Threatening or Violent Behaviour

Violence or threatening behaviour by the patient is a special case. It usually implies a total abrogation by the patient of any responsibility towards the doctor or other members of the practice and will normally result in removal from the list.

It has been possible to request the immediate removal of any patient who has committed an act of violence or caused a doctor to fear for his or her safety. In April 2004, these provisions were extended to make it clear that the provisions extend to anyone else on the premises.

The police (or in Scotland, either the police or the procurator fiscal) must have been informed of the patient’s behaviour and the doctor must notify the LHB and,other than in exceptional circumstances, the patient of the removal in writing.

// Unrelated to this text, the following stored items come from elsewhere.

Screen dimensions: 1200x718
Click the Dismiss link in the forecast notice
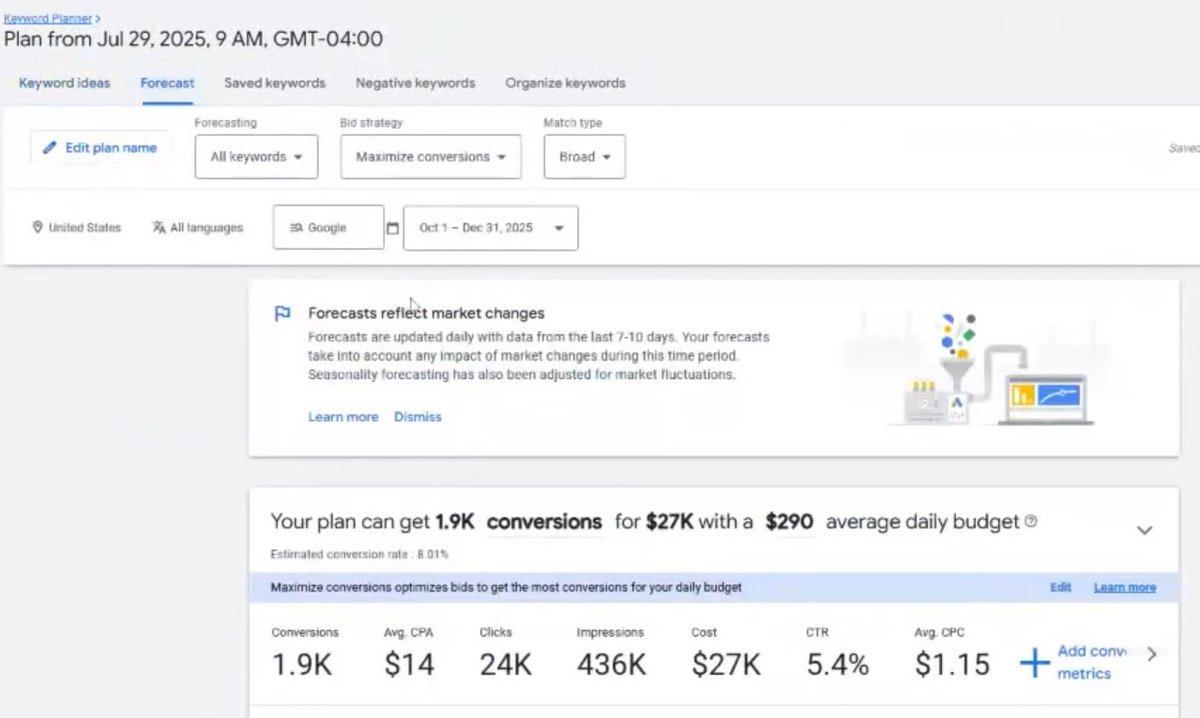(x=417, y=417)
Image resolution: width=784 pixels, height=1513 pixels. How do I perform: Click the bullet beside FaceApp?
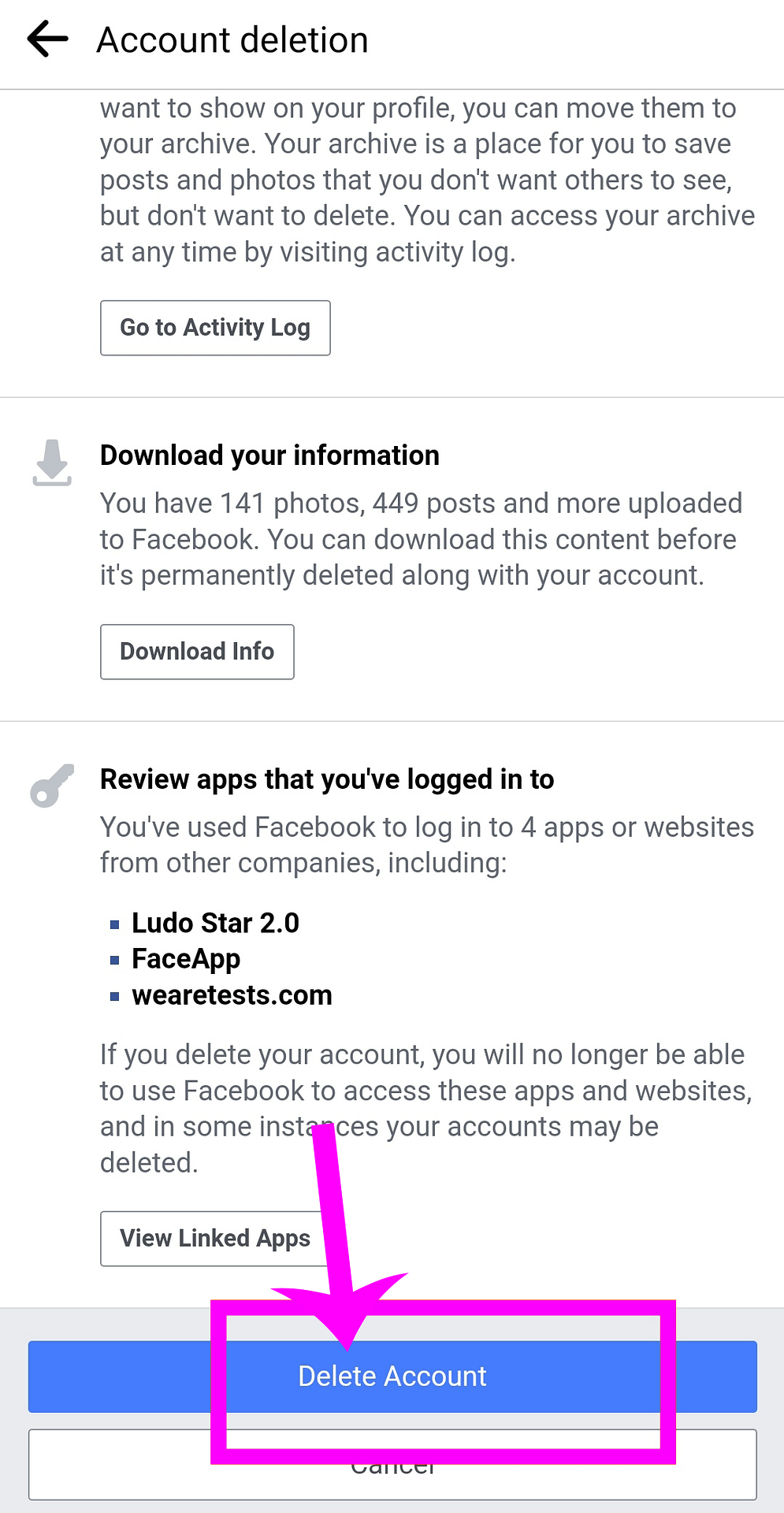(115, 960)
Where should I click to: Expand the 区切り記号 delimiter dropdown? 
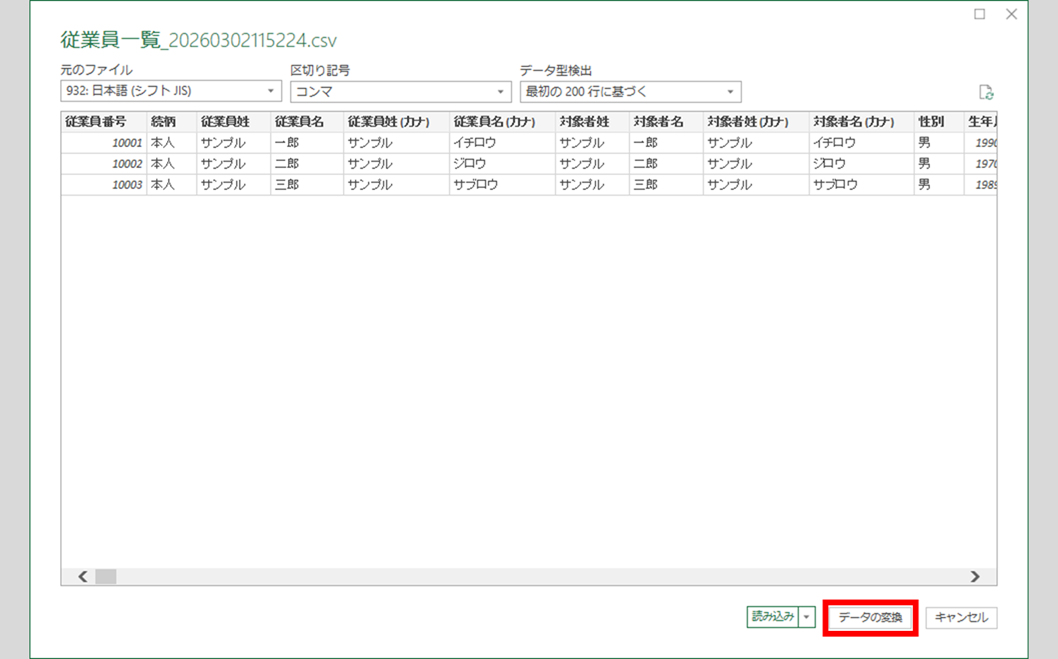[x=401, y=92]
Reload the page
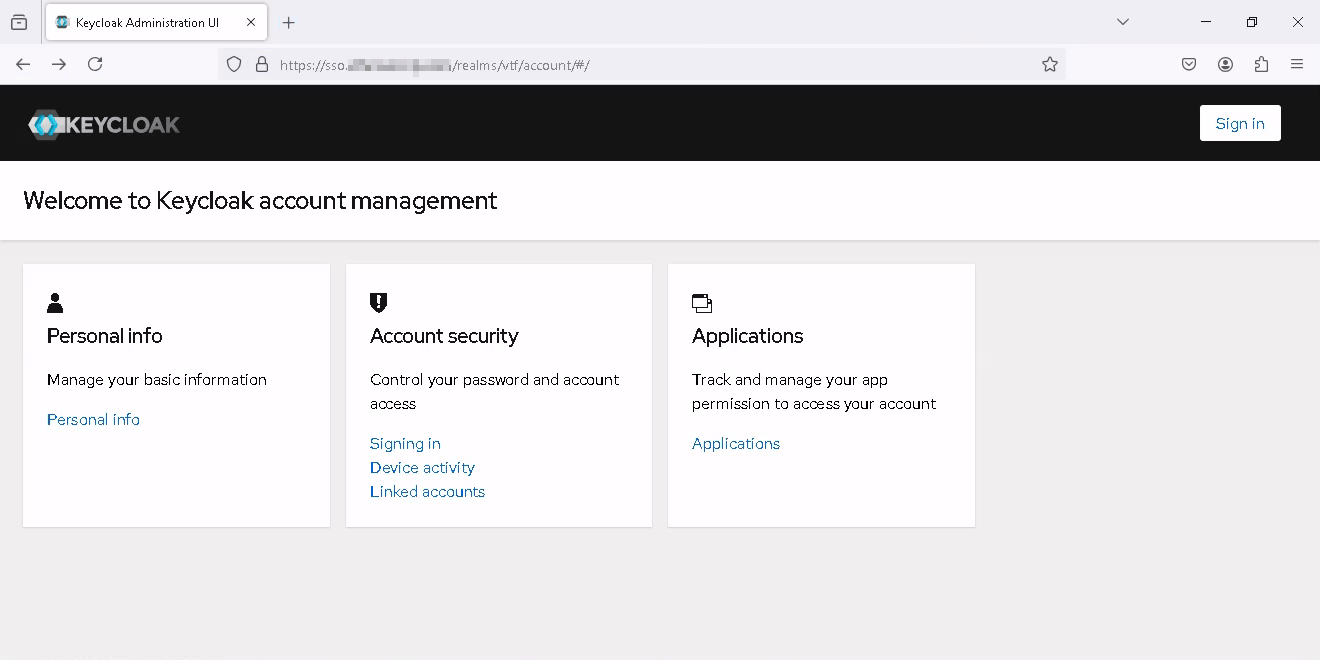 (95, 64)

The removal will take effect from the time the practice phones, sends or delivers notification to the LHB but must be followed up in writing within seven days.


Patient / Practice Relationship Broken down

In cases other than violence and abuse, the GPC recommends that the decision to remove a patient from the list should only be made after careful consideration

The GPC believes that many patients who are misusing services can alter their behaviour if this is brought to their attention and the regulations normally require a warning to be given within the 12 months prior to removal.



A patient must be warned that they are at risk of removal, together with an explanation of the reasons for this, within the period of 12 months before the date of the request to the LHB Whilst warnings do not have to be in writing it is good practice for them to be so as this allows for carefully considered reasons to be given.

However, no warning is required if:

The removal is on the grounds of change of address

The practice has reasonable grounds for believing that the issue of such a warning would be harmful to the physical or mental health of the patient

The practice has reasonable grounds for believing that the issue of such a warning would put at risk the safety of members of the practice or those entitled to be on the practice premises

It is, in the opinion of the contractor, not otherwise reasonable or practical for a warning to be given.

If no reason is given an explanation in writing should be made and retained for potential future inspection by the PCO or NHS England.


How to remove a patient from the list if necessary

Where practices intend to remove a patient because of the irretrievable breakdown of the doctor- patient relationship, they should first consider discussing the problem confidentially with the LHB.The decision should be a considered one

Practices should issue a warning, preferably in writing, giving the reasons for the possibility of removal. Warnings are valid for 12 months and a written record must be retained

Practices should send a written notice to the LHB, giving the patient’s name, address, date of birth, and NHS number. They should state that they wish to have the patient removed from their list under the terms of their agreement or contract

If the removal is on grounds of violence or threatened violence the police, or Procurator Fiscal, must have been informed; there is no obligation to ask them to pursue the matter.

The practice must notify the patient of the removal with an explanation for the removal. The GPC recommends that this should be in the form of a letter to the patient briefly outlining the reasons. A copy of the letter should be retained.